*EXERCISE SET*:
1. From the forum thread on the word 'yummy', write out the part that opens with the words containing "Nothing much to" and closes with "it just me!".
2. Give the username of every person who posts in the forum thread on the word 'yummy'.
3. In the forum thread on the word 'yummy', which other word does Caveat say is also bad?

*PASSAGE SHOWN*:
───

# I HATE the word 'Yummy'



## ney001 (3 Jun 2009)

Nothing much to add to thread title, just having a rant.  Following a weekend of bbqs and outdoor eating all I have heard for the past two days is the yummy word or yum-yum or some variation of Yum.  There is something deeply annoying about adults using this word! Is it even a word? 

Drives me nuckin futs I tell you! 

Rant over any other annoying words or is it just me!


----------



## Caveat (3 Jun 2009)

Oh, it's bad.

So is 'tasty' as it happens - to me neither words mean anything and the Y word has the added annoyance of sounding childish too.


----------



## ney001 (3 Jun 2009)

Thank you Caveat! not just me so.  Especially annoying when a guy uses it! Have to say I notice it quite a bit on this site usually in conjunction with the 'm' as in mmmmmmmmm yum yum!  Getting all annoyed again!


----------



## baldyman27 (3 Jun 2009)

I love a yummy mummy.


----------



## liaconn (3 Jun 2009)

baldyman27 said:


> I love a yummy mummy.

───

*Items from a dataset*:
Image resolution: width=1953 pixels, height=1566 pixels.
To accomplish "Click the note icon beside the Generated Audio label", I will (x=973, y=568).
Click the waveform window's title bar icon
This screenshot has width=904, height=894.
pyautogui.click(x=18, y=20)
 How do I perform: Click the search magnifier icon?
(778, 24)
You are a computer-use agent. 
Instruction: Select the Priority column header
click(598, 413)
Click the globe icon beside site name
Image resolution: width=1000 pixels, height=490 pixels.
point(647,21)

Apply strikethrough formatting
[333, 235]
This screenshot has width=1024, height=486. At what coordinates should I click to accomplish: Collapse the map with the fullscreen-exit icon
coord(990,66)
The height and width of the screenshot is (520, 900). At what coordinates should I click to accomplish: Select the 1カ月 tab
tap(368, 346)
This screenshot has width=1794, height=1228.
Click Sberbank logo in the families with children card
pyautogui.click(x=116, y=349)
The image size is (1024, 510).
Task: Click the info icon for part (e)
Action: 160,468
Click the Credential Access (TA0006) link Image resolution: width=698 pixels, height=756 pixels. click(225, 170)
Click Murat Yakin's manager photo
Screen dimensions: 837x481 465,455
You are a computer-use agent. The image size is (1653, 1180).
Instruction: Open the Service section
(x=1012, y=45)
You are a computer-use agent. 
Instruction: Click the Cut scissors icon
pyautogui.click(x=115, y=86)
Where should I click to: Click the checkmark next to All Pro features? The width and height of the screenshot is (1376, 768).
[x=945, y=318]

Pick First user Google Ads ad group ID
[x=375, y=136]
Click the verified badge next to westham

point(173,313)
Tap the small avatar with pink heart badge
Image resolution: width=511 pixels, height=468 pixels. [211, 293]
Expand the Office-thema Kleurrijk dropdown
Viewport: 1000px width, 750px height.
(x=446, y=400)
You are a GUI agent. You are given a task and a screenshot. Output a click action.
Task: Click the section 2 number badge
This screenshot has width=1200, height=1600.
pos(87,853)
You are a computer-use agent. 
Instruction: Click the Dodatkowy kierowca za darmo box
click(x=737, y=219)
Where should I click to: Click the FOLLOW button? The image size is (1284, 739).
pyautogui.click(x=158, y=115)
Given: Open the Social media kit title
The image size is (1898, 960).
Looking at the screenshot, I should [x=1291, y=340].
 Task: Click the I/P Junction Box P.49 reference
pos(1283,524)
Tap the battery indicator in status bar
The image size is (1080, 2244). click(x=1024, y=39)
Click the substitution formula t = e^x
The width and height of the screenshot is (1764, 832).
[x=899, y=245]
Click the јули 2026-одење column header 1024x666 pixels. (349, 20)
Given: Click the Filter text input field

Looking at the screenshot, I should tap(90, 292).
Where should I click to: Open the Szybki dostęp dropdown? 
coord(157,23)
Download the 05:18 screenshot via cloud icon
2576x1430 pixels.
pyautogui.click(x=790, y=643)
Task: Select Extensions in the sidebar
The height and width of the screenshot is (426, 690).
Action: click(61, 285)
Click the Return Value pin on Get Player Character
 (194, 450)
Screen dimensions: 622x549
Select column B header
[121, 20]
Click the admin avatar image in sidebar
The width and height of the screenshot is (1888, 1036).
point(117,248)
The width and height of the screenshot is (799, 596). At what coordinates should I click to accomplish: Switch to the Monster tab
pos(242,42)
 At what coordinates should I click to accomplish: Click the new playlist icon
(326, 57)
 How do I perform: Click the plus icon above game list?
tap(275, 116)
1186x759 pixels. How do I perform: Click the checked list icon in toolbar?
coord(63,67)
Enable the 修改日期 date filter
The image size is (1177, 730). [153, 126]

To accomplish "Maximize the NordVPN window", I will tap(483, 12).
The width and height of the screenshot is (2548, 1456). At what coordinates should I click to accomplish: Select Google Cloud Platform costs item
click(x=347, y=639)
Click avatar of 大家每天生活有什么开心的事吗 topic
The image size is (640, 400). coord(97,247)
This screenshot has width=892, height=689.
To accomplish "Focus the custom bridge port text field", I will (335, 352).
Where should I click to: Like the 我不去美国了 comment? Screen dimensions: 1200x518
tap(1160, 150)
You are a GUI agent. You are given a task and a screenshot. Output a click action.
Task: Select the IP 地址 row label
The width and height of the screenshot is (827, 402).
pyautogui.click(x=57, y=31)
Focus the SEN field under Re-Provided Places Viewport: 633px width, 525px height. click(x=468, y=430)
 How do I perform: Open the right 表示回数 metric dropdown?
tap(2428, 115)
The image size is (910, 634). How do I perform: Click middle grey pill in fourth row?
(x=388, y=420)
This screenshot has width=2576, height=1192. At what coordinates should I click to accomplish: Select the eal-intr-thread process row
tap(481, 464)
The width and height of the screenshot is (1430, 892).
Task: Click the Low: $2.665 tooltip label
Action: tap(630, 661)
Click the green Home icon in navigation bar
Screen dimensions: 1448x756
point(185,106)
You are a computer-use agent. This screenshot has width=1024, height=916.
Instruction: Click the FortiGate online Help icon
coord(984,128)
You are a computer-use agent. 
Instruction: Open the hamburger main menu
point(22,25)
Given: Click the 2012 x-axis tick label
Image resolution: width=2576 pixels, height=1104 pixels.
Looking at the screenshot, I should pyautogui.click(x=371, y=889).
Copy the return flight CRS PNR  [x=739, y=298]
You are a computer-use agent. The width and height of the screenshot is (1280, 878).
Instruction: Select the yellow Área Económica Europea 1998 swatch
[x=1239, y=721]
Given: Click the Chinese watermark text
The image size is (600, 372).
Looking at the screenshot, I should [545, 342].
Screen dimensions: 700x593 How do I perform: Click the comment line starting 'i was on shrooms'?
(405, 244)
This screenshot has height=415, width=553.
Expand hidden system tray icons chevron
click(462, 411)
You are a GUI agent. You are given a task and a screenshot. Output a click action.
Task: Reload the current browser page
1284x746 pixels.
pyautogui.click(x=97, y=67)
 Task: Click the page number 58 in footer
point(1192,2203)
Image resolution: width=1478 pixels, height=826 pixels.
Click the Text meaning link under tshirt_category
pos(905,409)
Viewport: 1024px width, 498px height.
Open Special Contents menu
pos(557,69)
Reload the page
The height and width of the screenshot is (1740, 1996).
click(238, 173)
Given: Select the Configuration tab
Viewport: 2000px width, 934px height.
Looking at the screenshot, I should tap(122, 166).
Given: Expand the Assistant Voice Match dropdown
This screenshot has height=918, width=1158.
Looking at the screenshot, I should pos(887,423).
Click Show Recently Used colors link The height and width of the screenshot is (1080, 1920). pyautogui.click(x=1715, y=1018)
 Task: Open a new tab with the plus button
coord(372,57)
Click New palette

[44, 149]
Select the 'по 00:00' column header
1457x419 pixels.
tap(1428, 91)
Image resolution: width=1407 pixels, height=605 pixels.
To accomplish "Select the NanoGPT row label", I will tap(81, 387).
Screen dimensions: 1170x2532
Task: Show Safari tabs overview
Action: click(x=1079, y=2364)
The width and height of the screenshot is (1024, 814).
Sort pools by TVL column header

───

*SOLVED TASKS*:
1.
Nothing much to add to thread title, just having a rant.  Following a weekend of bbqs and outdoor eating all I have heard for the past two days is the yummy word or yum-yum or some variation of Yum.  There is something deeply annoying about adults using this word! Is it even a word? 

Drives me nuckin futs I tell you! 

Rant over any other annoying words or is it just me!

2. ney001, Caveat, baldyman27, liaconn

3. 'Tasty'